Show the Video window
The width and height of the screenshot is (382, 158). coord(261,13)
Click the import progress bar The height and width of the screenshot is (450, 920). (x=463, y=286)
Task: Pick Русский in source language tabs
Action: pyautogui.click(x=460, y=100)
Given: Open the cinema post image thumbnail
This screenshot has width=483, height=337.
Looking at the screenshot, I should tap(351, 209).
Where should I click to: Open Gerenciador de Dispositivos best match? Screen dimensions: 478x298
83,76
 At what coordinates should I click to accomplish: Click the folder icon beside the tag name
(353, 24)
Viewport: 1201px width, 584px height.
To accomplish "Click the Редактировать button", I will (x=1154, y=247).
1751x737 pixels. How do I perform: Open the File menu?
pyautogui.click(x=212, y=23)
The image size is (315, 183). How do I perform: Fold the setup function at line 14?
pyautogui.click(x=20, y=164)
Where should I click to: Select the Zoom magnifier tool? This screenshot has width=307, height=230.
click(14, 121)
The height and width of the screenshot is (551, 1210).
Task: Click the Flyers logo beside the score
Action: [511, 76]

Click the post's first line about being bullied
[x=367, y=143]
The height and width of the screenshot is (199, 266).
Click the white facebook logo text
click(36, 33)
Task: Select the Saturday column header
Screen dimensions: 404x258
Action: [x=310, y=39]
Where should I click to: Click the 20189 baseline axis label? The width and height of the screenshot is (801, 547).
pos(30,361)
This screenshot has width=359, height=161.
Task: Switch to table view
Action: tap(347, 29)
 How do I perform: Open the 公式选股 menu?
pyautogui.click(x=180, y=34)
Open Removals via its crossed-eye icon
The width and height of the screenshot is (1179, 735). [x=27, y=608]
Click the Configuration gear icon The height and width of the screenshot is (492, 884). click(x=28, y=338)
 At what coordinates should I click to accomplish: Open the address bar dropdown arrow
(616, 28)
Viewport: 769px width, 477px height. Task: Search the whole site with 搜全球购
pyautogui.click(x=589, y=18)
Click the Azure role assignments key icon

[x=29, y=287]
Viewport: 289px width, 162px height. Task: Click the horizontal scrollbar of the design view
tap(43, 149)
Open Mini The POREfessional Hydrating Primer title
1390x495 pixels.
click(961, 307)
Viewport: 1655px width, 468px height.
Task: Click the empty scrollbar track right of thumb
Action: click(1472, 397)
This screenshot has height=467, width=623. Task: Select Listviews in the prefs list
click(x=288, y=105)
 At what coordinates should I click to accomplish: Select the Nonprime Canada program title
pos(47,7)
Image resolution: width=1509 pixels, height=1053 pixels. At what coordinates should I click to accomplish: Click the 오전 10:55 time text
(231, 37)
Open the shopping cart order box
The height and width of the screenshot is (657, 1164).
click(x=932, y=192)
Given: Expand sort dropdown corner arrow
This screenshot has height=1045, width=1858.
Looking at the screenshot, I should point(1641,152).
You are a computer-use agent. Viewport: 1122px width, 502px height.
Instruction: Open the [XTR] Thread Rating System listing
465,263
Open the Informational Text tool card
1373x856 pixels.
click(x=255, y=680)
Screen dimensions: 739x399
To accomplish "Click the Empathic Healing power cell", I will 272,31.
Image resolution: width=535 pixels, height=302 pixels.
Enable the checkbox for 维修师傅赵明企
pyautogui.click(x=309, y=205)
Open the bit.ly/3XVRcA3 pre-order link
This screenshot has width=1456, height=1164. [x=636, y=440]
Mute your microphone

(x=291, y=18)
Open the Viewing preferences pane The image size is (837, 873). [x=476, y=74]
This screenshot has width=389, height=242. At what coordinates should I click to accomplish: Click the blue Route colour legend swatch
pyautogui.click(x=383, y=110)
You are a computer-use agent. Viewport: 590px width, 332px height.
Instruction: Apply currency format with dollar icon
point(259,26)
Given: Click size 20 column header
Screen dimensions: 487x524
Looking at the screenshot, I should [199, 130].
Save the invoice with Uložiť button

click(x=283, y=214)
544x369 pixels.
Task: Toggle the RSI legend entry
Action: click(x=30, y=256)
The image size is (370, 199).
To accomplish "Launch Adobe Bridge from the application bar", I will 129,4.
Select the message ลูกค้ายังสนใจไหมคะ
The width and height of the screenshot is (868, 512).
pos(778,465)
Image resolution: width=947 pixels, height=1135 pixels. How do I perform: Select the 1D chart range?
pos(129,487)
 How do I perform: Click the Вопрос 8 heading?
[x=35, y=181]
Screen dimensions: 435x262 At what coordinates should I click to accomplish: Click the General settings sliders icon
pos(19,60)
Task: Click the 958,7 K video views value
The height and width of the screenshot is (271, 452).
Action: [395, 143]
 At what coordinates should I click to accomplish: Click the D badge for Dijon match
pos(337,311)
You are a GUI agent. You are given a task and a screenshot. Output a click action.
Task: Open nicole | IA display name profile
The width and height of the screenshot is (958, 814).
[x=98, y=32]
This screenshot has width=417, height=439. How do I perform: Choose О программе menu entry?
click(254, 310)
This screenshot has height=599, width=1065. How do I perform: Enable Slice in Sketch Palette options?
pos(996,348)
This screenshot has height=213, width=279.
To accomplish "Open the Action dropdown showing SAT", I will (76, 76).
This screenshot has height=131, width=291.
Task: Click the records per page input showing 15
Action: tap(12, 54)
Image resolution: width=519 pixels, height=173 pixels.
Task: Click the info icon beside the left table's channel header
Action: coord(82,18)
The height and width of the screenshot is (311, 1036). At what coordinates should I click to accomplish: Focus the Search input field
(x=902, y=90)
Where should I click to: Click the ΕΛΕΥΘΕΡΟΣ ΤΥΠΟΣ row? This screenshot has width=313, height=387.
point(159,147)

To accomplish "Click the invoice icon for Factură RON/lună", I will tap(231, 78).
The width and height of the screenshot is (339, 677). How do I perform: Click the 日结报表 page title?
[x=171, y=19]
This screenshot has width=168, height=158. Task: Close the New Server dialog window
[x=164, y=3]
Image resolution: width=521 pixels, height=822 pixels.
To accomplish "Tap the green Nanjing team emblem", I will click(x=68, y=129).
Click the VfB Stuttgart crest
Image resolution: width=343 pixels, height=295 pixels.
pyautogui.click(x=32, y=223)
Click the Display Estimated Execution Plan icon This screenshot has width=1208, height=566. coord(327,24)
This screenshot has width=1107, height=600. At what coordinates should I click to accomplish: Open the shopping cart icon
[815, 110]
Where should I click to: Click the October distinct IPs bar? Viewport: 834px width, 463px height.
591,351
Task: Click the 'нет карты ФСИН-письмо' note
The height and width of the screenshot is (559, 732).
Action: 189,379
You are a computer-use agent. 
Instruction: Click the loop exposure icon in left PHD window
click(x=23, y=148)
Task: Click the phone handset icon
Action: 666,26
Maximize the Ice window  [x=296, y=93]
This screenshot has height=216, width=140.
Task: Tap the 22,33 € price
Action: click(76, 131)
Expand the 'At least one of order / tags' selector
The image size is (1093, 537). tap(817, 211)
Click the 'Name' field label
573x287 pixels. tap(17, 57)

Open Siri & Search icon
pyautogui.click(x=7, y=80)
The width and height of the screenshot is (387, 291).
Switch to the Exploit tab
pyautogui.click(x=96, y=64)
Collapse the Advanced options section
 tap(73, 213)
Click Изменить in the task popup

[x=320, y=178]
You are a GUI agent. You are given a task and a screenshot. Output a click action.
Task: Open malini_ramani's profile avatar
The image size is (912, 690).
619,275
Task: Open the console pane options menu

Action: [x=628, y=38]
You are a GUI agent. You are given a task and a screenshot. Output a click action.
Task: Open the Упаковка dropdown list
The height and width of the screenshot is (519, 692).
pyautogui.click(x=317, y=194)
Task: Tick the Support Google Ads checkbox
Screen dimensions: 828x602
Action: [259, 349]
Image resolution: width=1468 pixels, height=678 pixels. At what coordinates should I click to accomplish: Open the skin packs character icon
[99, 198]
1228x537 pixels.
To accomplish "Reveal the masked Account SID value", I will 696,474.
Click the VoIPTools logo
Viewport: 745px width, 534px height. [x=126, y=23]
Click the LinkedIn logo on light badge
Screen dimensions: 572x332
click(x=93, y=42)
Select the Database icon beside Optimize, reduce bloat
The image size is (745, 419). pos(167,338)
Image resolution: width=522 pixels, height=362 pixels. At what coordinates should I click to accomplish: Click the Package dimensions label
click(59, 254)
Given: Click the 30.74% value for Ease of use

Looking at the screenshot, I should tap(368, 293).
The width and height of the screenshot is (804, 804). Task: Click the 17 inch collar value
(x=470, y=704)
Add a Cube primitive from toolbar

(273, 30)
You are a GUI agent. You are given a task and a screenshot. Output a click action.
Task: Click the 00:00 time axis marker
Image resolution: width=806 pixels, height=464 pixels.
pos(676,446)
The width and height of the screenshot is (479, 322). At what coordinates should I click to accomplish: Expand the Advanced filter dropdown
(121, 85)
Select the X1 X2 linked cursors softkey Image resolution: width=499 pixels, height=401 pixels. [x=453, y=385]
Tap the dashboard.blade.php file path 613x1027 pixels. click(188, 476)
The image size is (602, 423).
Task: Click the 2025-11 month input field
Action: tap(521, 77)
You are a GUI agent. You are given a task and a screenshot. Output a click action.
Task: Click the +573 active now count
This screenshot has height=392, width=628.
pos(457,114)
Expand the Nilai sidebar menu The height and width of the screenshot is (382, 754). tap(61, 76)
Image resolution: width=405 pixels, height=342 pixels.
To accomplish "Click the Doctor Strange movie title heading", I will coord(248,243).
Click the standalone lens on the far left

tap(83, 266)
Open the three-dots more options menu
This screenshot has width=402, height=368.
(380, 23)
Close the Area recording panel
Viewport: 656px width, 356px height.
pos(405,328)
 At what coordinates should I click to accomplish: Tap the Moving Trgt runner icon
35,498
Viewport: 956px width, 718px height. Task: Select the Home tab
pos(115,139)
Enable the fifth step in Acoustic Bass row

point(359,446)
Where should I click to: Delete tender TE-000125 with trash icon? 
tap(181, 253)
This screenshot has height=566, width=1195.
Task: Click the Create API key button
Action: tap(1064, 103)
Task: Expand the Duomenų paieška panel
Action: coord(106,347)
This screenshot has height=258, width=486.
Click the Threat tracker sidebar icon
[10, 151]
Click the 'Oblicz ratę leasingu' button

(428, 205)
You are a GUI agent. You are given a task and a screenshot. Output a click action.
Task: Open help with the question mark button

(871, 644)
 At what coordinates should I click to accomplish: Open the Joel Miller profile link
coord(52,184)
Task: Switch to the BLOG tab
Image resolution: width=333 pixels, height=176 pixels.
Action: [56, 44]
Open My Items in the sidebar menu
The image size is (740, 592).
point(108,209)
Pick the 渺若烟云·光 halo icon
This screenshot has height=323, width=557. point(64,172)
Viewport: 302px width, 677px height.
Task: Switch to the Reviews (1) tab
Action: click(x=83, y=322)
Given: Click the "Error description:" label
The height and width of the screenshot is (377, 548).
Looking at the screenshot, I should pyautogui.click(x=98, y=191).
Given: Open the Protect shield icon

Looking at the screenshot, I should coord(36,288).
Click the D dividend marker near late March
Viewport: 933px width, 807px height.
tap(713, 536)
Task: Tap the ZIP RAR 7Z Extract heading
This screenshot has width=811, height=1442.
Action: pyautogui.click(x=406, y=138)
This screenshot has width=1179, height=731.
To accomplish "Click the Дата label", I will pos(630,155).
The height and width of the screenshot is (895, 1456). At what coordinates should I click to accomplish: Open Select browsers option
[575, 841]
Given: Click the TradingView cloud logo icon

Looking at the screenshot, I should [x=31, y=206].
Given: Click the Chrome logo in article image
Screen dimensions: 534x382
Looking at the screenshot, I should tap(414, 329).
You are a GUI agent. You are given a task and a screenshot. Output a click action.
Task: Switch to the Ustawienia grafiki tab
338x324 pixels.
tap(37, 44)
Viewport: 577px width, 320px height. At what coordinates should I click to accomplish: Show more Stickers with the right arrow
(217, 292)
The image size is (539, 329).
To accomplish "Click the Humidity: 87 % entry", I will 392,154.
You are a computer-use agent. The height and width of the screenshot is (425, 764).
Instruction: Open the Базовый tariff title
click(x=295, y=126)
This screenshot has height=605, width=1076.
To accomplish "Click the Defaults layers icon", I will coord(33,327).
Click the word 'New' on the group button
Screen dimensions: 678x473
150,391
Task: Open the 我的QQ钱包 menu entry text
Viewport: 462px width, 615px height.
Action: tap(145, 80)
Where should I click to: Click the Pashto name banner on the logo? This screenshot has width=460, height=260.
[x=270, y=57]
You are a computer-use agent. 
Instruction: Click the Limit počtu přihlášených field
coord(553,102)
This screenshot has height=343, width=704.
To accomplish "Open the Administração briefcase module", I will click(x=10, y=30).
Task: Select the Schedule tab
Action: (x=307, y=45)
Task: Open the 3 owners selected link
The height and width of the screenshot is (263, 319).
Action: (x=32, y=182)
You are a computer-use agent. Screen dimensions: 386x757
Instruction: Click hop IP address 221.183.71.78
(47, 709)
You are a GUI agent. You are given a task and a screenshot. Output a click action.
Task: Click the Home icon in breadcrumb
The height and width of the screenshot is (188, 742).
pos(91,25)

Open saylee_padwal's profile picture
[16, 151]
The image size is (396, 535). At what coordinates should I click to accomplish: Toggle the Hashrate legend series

-=-=-

• TASK DIRECTIONS
Scan the entries above and return each line that holds "computer".

• RESPONSE
You are a computer-use agent. Viewport: 1122px width, 502px height.
You are a computer-use agent. Viewport: 590px width, 332px height.
You are a computer-use agent. 
You are a computer-use agent. The height and width of the screenshot is (425, 764).
You are a computer-use agent. 
You are a computer-use agent. Screen dimensions: 386x757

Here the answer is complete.